I got this little doormat at IKEA. It cost €2.99. After about 6 months of use (indoors) the edges started to do this:
We all started to trip over it.
At €2.99 I admit my first thought was to throw it out and buy another, which is a pretty crappy thought and indicative of the wasteful and overindulgent Generation X attitude that will lead to the ruin and eventual destruction of the earth.
I repaired the mat and saved the earth. I thought I’d show you how in case you want to repair a mat and save the earth too. Plus the mat turns out prettier, so wins all ’round.
The first step is the most painful – cut off and remove the old edging.
Cut yourself four 10cm (5 in) lengths of wire, 18 gauge or fatter*, and bend them to right angles.
Plug in your hot glue gun and get that sucker firing.
Cut yourself four lengths of bias tape to fit the edges of your mat with at least at least 3cm (an inch) overhang on each side for you to fold over.
As you can see above I didn’t leave myself enough overhang but was saved by being able to stretch my bias tape.
I used 20mm (3/4 in) binding as it was what I had on hand (but I would’ve liked it to be a little wider – go for a 25mm (1 in) if you can).

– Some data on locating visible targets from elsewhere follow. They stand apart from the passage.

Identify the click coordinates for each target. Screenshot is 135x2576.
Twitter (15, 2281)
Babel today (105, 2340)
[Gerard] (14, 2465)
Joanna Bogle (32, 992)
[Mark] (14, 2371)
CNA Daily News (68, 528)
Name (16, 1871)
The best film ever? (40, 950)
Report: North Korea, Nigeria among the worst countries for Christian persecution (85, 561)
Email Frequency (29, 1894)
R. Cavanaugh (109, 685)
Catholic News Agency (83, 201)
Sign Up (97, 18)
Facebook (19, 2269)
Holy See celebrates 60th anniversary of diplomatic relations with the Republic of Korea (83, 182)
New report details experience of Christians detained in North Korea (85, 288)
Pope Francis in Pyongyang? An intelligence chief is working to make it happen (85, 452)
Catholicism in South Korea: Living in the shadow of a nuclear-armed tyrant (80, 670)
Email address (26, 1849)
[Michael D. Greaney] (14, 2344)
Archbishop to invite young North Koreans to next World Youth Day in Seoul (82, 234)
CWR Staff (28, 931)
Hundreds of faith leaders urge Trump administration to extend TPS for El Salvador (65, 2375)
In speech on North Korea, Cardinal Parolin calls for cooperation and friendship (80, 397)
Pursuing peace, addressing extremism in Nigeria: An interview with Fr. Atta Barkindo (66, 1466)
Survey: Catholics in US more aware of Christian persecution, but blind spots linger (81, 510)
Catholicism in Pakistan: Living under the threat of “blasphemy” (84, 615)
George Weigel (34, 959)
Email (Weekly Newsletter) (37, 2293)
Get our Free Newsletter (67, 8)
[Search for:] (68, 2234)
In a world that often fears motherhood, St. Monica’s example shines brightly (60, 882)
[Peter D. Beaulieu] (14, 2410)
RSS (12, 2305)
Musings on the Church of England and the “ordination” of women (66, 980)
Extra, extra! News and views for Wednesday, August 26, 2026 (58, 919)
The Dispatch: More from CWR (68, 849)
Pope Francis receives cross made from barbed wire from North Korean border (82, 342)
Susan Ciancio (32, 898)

Check that your wire fits the angle of your mat corners and then glue it in place. The wire will enable you to turn down the dog-eared corners, letting your mat live another day.
Then glue down your bias tape, starting on the top side of your mat (the side that faces up). Try to line it up so that it sits just under the holes from the old edging (so you can reuse the holes for sewing).

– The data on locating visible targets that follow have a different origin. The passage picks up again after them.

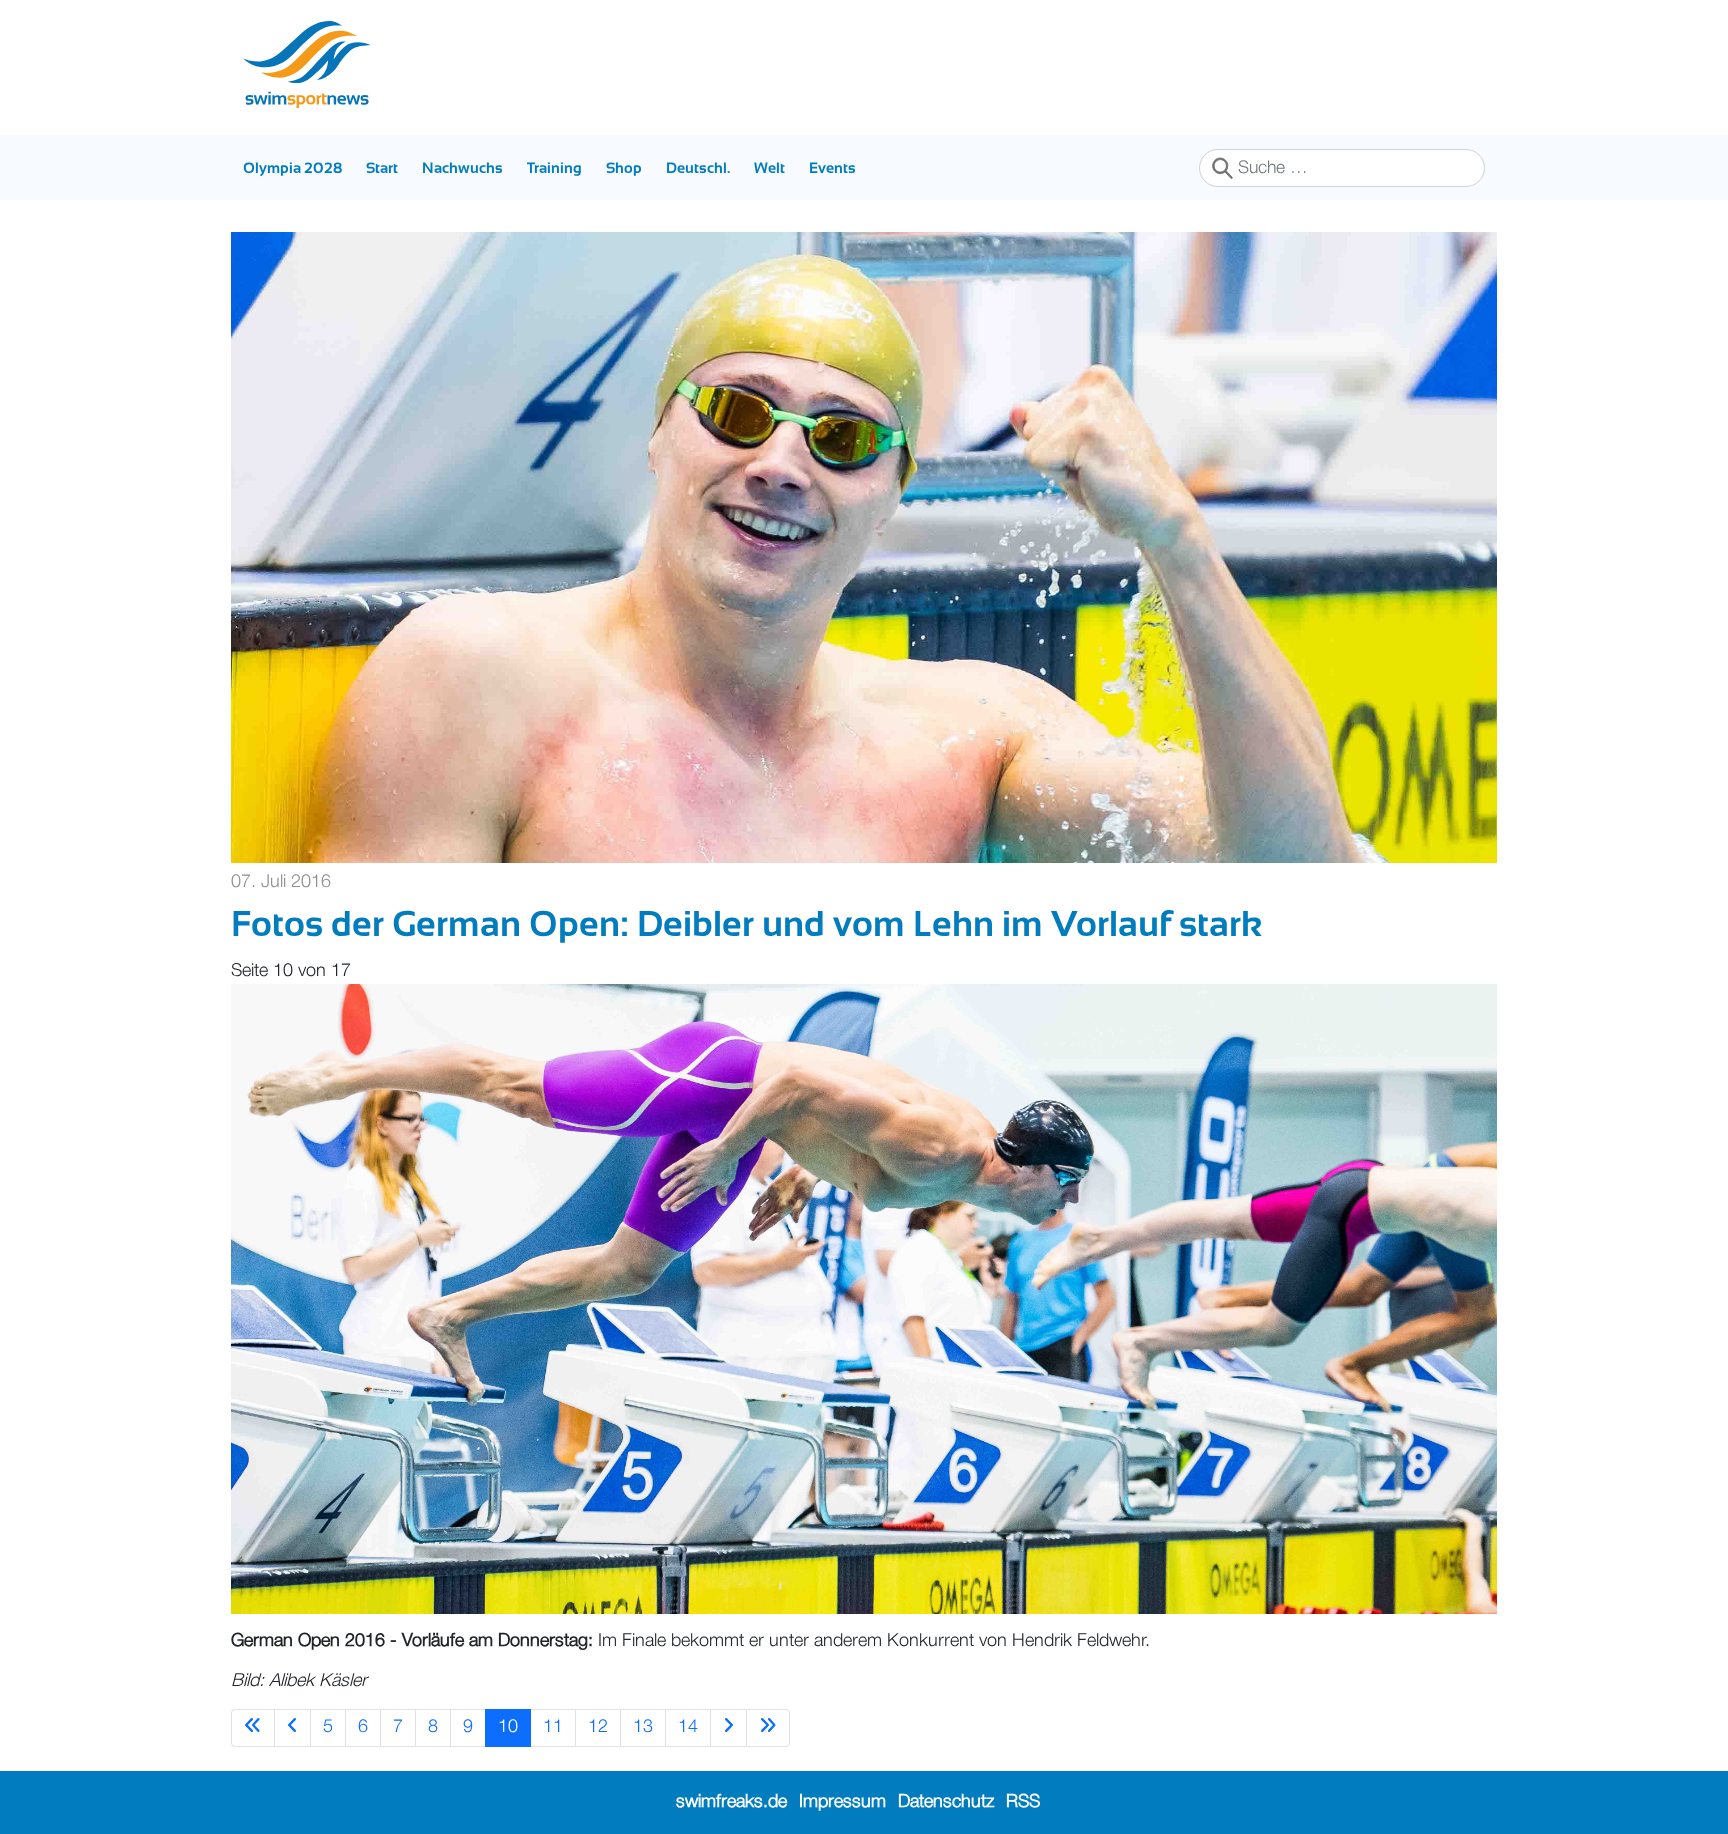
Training (554, 167)
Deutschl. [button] (698, 167)
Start (382, 167)
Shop (624, 167)
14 (688, 1727)
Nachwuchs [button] (462, 167)
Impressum (842, 1802)
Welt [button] (769, 167)
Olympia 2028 (292, 167)
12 (598, 1727)
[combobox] (1342, 168)
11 (553, 1727)
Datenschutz (946, 1802)
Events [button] (832, 167)
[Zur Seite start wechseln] (253, 1727)
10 (508, 1727)
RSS (1023, 1802)
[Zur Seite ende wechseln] (768, 1727)
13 (643, 1727)
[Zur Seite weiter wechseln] (728, 1727)
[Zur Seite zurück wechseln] (292, 1727)
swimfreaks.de (731, 1802)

And wrap your cut ends over the sides of the mat to keep it tidy.
Once you have all the top sides of your binding glued, give it a moment to cool. If you start pulling the tape around to the back before the glue has set your binding will shift and look most unattractive.
Then you can flip the mat over, wrap your binding over the edge (and the wire) and glue it down.
Now the fun part – blanket stitching the edge. You’re gonna need a big strong needle of some sort:
Your first stitch should go in from the back and pop out on the edge (I just used a dab of hot glue to secure the thread tail).
Then you can carry on blanket stitching along the straight edge, using the old holes if you like (much easier).
Then you might decide that your mat is looking way too Christmassy for this time of year so you might pull it all out and start again with another colour (I used DMC perle cotton No. 5 but would’ve loved to do this with kitchen twine).
With the corners, I took a stitch at the very point, which worked out nicely.
Continue around the mat to where you started and there you have it. I can’t tell you how strong the urge was to go on embellishing (cross stitching alongside that chevron) but I made myself stop because I really wasn’t sure how well the whole thing was going to hold up. After all, folks were going to be wiping their feet on this puppy.
Here it is complete and after 2 months of use. It’s stood up pretty well. Every time a corner gets out of shape you just fold your wire to fix it up.
Sometimes the stitches get scuffed and this happens:
All you have to do is push them back out to the edge and it looks great again.
If you really wanted to make it super hardy you could make your own bias tape out of canvas and use something more durable (such as sharpie pen-coloured fishing wire) to sew it up.
It’s only a small act, but I felt pretty good about repairing this doormat. By using odds and ends I had lying around the house I kept it out of landfill and saved the resources that would’ve been needed to produce a replacement.
Think of the children: save your doormats!
*Wire is sized such that the smaller the number the larger the wire. So the sizes thicker than 18 gauge are 16, 14, etc, not larger numbers as you might expect. I’ve been caught out on that before.